What Are You Chasing?
Renowned preacher and storyteller Fred Craddock swears this happened to him: He was visiting in the home of one of his former students after graduation, and after a great dinner, the young parents excused themselves and hustled the kids off to bed, leaving Fred in the living room with the family pet—a large, sleek greyhound. Earlier in the evening Fred had watched the kids roll on the floor playing with the family dog.
“That’s a full-blooded greyhound there,” the father of the kids had told Fred. “He once raced professionally down in Florida. Then we got him. Great dog with the kids, that greyhound.”

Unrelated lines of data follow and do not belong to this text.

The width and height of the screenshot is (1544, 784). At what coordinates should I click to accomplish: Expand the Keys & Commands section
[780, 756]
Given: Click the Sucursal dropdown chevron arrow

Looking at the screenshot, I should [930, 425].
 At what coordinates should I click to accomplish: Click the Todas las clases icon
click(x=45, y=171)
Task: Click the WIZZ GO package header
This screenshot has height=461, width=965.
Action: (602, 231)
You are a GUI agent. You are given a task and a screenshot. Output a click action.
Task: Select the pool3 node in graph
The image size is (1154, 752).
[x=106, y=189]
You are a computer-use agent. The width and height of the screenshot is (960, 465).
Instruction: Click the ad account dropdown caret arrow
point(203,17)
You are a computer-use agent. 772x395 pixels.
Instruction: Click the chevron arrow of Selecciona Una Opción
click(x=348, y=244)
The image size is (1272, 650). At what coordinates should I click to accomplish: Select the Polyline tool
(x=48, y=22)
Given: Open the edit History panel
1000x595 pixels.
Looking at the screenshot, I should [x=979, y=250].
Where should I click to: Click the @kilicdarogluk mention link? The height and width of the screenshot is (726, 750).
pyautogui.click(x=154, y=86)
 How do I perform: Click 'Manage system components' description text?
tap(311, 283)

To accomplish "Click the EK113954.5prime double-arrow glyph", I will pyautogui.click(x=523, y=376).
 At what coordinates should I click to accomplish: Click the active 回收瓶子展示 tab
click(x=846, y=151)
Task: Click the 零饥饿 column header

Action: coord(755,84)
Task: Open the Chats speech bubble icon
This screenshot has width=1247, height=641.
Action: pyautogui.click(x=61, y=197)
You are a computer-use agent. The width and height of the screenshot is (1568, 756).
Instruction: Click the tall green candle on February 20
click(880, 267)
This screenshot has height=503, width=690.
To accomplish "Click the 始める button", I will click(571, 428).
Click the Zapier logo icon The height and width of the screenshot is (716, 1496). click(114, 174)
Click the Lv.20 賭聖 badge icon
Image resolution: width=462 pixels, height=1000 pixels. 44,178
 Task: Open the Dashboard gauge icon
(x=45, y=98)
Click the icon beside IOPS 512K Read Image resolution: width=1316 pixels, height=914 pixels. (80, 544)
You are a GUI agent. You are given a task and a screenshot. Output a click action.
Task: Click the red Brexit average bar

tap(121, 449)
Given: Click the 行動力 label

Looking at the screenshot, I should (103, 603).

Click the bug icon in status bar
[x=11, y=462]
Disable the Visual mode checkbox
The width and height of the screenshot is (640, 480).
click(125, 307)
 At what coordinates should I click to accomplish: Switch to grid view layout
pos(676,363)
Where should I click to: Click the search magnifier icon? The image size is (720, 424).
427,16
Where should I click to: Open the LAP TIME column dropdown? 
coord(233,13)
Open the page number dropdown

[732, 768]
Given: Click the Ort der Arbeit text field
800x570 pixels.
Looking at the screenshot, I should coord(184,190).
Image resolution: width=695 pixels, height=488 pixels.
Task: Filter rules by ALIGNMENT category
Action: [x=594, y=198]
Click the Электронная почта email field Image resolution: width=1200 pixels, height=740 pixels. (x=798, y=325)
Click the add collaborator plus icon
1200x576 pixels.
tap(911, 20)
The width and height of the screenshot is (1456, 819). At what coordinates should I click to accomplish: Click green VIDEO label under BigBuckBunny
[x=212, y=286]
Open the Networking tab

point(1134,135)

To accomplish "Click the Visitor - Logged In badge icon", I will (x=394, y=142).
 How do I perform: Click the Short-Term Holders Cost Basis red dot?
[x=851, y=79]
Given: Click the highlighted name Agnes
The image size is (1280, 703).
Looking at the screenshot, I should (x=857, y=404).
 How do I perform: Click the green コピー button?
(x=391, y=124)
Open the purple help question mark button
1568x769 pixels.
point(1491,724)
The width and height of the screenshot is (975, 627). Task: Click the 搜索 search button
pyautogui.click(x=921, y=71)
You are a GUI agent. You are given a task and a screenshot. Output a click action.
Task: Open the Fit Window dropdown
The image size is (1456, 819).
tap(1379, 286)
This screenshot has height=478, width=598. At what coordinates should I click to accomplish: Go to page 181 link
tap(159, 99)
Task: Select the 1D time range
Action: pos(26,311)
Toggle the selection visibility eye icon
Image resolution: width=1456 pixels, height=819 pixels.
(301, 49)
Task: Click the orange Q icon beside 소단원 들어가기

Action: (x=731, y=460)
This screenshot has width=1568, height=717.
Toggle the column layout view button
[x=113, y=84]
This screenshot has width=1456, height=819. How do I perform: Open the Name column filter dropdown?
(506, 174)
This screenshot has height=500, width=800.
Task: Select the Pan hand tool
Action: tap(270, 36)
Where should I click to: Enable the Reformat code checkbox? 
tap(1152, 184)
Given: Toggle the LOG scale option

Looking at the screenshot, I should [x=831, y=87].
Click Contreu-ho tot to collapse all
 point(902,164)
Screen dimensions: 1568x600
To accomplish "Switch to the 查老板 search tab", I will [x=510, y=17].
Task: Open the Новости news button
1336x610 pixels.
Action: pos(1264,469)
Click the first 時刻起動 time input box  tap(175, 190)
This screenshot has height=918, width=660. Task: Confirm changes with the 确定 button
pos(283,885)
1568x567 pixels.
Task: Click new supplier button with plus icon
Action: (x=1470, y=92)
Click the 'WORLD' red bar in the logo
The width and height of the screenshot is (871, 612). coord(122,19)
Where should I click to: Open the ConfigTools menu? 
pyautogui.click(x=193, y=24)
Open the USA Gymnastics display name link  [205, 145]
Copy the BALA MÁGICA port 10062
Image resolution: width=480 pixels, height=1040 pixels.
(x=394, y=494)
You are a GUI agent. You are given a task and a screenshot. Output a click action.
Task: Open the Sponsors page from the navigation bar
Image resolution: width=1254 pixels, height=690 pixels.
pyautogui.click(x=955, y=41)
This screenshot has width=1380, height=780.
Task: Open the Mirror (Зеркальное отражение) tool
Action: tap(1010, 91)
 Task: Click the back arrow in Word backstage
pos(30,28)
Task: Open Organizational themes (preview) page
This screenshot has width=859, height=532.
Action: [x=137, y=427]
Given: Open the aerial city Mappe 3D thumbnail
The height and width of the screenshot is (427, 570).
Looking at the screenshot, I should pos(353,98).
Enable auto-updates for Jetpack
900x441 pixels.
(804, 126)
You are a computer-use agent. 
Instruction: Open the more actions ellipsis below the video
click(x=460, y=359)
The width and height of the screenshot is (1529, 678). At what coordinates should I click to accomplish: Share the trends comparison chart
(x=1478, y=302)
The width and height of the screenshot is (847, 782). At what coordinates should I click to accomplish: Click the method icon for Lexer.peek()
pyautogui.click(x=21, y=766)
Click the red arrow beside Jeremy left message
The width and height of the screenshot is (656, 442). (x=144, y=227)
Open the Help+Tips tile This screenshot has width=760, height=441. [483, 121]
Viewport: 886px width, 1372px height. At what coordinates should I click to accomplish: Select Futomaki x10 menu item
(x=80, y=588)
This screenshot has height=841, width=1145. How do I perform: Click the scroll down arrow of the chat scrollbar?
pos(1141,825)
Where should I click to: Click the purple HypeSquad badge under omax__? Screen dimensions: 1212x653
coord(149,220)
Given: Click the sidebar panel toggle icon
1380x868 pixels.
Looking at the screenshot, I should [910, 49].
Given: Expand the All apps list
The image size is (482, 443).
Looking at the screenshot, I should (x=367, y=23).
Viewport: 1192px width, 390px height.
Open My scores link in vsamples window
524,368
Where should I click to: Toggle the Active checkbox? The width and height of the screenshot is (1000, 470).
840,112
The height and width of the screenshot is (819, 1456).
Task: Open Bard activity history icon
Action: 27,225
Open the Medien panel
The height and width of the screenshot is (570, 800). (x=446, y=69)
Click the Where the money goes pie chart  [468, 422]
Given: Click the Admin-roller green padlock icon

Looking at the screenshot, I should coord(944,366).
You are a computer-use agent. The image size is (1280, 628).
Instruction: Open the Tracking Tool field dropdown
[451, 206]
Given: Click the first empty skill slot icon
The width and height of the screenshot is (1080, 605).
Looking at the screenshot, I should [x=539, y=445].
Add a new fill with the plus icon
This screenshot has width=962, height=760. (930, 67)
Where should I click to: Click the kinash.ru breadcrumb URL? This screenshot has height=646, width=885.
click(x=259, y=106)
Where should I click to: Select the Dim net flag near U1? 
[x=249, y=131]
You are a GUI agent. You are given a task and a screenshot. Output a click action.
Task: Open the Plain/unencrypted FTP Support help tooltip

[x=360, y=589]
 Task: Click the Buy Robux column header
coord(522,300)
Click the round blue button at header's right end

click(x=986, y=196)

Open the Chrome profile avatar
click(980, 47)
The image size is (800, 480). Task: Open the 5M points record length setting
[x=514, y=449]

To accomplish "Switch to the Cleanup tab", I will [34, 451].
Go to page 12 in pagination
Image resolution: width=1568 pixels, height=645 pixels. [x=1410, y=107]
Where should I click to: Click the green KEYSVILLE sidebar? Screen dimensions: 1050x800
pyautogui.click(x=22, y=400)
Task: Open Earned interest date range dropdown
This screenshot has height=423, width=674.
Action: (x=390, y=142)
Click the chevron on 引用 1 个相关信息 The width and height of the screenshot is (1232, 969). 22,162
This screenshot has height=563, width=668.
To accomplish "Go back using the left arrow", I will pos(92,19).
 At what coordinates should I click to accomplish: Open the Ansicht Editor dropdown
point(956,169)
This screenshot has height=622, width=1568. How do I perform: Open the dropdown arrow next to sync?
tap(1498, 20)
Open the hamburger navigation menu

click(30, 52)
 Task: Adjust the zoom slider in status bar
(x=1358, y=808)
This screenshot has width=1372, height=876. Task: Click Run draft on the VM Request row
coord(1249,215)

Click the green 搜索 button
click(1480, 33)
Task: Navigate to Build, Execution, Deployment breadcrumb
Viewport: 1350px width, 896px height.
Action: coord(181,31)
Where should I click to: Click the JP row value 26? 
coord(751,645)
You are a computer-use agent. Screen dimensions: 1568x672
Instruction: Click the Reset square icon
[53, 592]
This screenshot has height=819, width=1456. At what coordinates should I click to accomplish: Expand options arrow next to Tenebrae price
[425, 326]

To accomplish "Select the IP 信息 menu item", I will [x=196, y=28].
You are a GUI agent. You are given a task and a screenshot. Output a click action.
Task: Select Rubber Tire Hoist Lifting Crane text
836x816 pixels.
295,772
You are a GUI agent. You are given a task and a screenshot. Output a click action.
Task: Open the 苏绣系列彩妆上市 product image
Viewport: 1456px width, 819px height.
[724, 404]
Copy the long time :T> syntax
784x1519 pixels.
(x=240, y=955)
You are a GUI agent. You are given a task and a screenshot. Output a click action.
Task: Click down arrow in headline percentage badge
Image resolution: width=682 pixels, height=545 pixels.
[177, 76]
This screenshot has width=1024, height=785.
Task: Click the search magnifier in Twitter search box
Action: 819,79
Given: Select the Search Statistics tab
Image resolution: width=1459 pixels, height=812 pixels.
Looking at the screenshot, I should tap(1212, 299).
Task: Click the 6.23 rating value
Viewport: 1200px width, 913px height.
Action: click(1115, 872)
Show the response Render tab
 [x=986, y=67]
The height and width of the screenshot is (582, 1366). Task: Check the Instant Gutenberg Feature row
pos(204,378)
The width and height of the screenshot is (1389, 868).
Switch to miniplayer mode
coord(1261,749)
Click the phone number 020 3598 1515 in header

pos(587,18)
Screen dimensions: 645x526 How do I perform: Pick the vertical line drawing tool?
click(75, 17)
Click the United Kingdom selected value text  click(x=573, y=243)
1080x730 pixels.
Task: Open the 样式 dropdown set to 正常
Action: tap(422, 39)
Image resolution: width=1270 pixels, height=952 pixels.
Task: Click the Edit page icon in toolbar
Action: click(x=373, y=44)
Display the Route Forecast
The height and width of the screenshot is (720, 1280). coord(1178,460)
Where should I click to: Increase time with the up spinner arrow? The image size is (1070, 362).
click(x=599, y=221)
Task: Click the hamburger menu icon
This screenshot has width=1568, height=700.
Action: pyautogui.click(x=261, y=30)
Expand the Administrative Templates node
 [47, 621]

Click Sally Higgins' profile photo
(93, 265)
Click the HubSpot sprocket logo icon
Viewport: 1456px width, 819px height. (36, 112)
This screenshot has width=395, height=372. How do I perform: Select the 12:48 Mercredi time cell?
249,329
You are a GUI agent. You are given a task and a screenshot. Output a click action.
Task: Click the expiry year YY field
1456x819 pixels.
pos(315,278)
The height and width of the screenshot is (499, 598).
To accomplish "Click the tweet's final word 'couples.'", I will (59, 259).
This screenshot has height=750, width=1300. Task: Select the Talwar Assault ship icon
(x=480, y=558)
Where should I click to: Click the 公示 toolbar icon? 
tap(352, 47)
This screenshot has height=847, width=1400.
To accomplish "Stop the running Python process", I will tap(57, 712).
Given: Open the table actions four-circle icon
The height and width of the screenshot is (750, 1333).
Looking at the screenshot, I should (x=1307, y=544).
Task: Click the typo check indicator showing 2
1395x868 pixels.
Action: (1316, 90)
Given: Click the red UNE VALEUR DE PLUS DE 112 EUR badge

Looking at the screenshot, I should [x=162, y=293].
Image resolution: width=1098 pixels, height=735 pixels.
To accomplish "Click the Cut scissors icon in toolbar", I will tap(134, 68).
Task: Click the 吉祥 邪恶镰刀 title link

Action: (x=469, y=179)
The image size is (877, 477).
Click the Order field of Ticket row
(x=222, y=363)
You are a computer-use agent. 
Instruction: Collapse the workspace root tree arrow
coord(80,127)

Well, sitting there with the dog, the dog turned to Fred and asked, “This your first visit to Connecticut?”
“No,” Fred answered. “I went to school up here a long time ago.”
“Well, I guess you heard. I came up here from Miami,” said the greyhound.
“Oh, yeah, you retired?” Fred said.
“No, is that what they told you? No, no, I didn’t retire. I tell you, I spent ten years as a professional, racing greyhound. That means ten years of running around that track day after day, seven days a week with others chasing that rabbit. Well, one day, I got up close; I got a good look at that rabbit. It was a fake! I had spent my whole life chasing a fake rabbit! Hey, I didn’t retire; I quit!”
There are lots of fake rabbits—not just “fame and fortune.” Often we chase someone’s approval. We can chase certainty, false hopes, vindication, or just ‘normalcy.’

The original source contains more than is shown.